__Selected extract__.
------------------------------------------------------------------------

The rise and fall of Iran’s Ahmadinejad
Washington Post / Karim Sadjadpour
13-Jul-2011 (one comment)

While Iranian President Mahmoud Ahmadinejad’s demagoguery and Holocaust revisionism on the world stage have earned him alarmist comparisons to Adolf Hitler, his recent, ignoble fall from grace reveals the Iranian president for what he really is: the dispensable sword of Iran’s supreme leader, Ayatollah Ali Khamenei.

The marriage of Khamenei and Ahmadinejad should be understood in the context of Iran’s internal rivalries. Since the death in 1989 of the revolution’s father, Ayatollah Ruhollah Khomeini — whose austere nature and anti-Americanism set the tenor for Iran’s post-monarchic order — Tehran’s political elite has been broadly divided into two schools.

------------------------------------------------------------------------

__Available data__.

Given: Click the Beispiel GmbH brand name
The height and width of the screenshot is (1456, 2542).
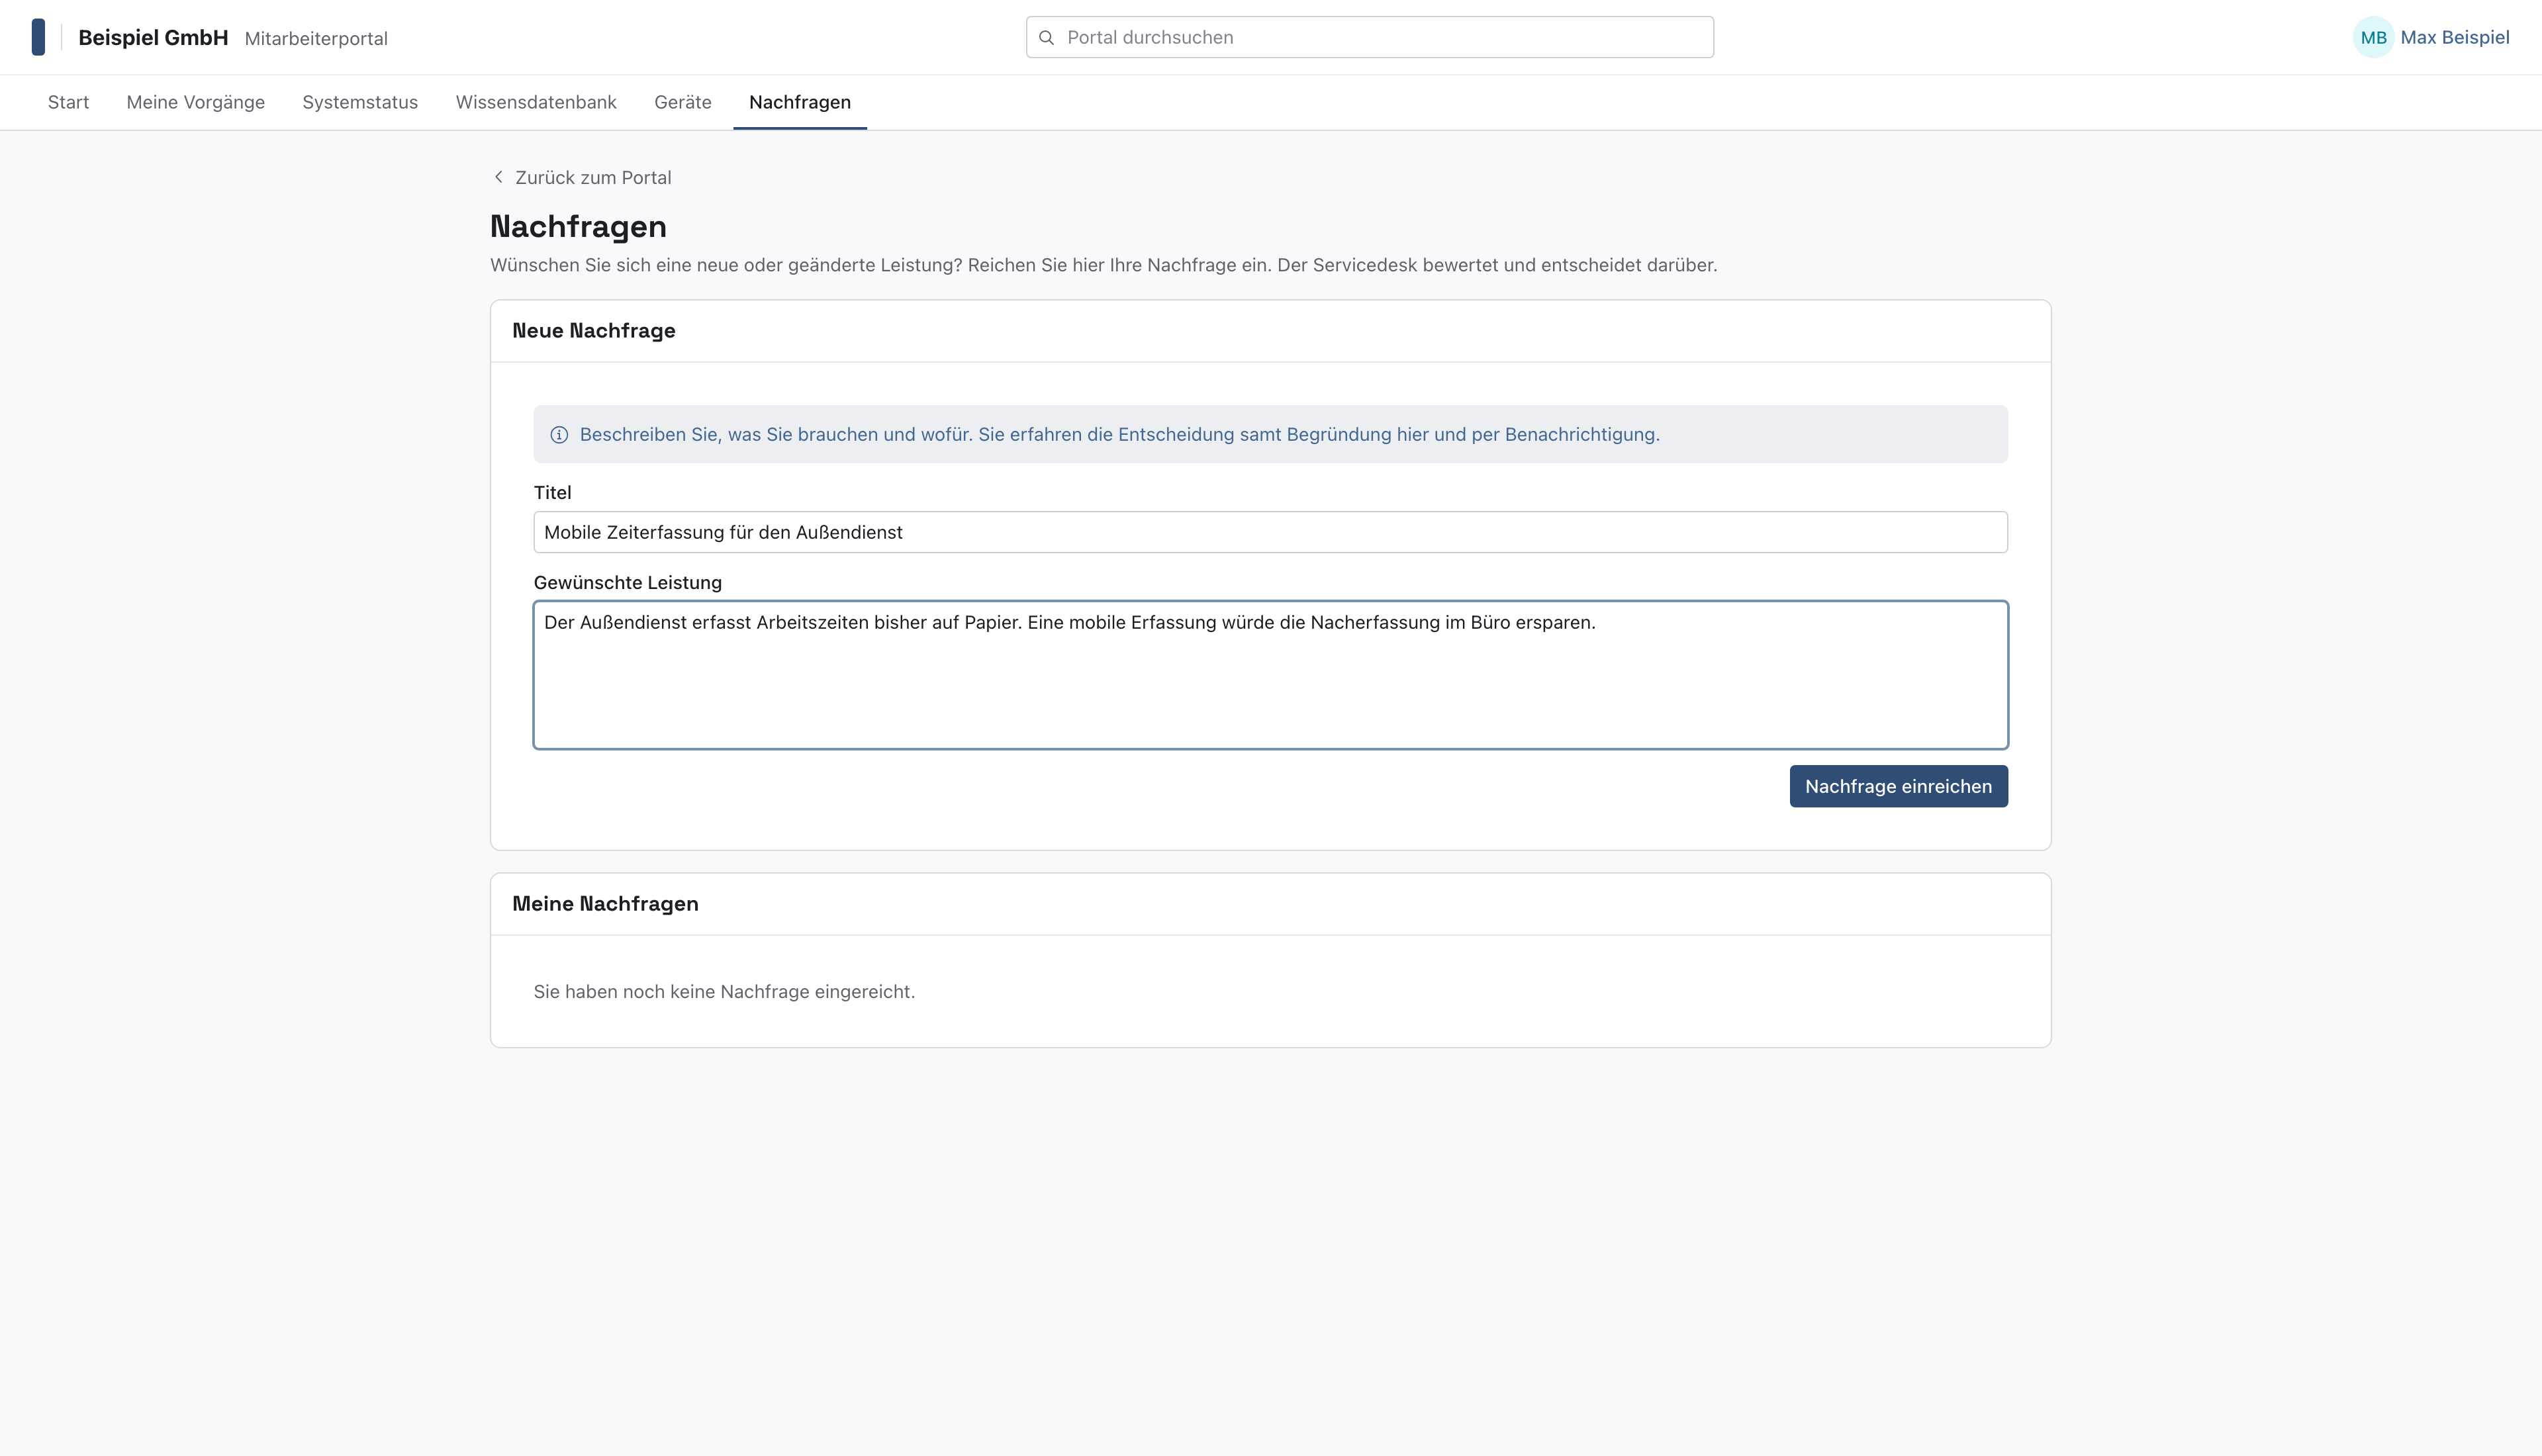Looking at the screenshot, I should [153, 38].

------------------------------------------------------------------------

__What you will do__. Reproduce verbatim the passage of the Ahmadinejad article that begins at the words "The rise and" and ends after the words "into two schools.".

__Task result__.
The rise and fall of Iran’s Ahmadinejad
Washington Post / Karim Sadjadpour
13-Jul-2011 (one comment)

While Iranian President Mahmoud Ahmadinejad’s demagoguery and Holocaust revisionism on the world stage have earned him alarmist comparisons to Adolf Hitler, his recent, ignoble fall from grace reveals the Iranian president for what he really is: the dispensable sword of Iran’s supreme leader, Ayatollah Ali Khamenei.

The marriage of Khamenei and Ahmadinejad should be understood in the context of Iran’s internal rivalries. Since the death in 1989 of the revolution’s father, Ayatollah Ruhollah Khomeini — whose austere nature and anti-Americanism set the tenor for Iran’s post-monarchic order — Tehran’s political elite has been broadly divided into two schools.